Archiving read-only versions of websites using curl

Sometimes a project is finished. The chapter is over. A campaign is won or lost, an app is retired, or you don't want to keep something up-to-date but you want a historical archive.

wget -mkx -e robots=off http://example.com

wget --mirror \
 --convert-links \
 --adjust-extension \
 --page-requisites \
 --no-parent \
 -w 5 \
 --no-if-modified-since \ 
 --no-http-keep-alive 
 --span-hosts 
 --domain-list=example.com,static1.squarespace.com,images.squarespace-cdn.com example.com

A quick summary of the options:

-w 5 = wait 5 seconds between requests

--no-if-modified-since allows the forcing if you have local copies

--no-http-keep-alive starts a new session each time, useful if you are getting 429 too many requests on the same channel (use with a longer timeout)

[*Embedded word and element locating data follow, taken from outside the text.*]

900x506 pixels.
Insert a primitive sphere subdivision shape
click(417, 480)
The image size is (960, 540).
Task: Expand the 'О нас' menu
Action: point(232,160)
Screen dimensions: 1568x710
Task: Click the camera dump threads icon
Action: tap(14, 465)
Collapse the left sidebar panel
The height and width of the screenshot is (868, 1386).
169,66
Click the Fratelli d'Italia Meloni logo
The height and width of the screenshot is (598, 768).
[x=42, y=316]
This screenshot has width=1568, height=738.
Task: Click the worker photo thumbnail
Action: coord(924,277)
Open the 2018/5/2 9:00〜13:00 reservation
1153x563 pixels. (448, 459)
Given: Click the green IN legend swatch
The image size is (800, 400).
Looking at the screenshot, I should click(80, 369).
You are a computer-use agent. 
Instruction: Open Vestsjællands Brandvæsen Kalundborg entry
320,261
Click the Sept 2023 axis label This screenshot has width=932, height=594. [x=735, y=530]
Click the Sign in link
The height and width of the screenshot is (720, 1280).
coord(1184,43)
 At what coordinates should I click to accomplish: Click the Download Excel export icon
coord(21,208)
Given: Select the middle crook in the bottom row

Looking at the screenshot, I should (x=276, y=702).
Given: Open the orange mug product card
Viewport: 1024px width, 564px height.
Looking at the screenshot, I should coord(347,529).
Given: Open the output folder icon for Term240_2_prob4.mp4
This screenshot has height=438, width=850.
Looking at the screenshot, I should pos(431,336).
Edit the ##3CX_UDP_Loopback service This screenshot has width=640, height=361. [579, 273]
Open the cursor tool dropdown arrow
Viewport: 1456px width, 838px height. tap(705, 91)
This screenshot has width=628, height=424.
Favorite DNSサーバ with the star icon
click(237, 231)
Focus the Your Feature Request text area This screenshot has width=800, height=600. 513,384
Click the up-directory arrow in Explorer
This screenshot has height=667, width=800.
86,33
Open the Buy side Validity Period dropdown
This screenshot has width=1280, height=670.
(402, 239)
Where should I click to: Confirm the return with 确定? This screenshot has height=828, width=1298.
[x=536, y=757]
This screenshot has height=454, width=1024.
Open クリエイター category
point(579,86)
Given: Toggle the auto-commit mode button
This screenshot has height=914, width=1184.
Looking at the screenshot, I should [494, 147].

--span-hosts => enables spanning across hosts when doing recursive retrieving 

--domain-list=<comma separated domain list> => used to set the domains to be followed for file retrieving

If you have a website hosted somewhere, you probably have assets that come from the host's platform, so spanning multiple domains for the given allows you to get everything.

Once done, you can post to a static site host, adjust DNS, and close that chapter.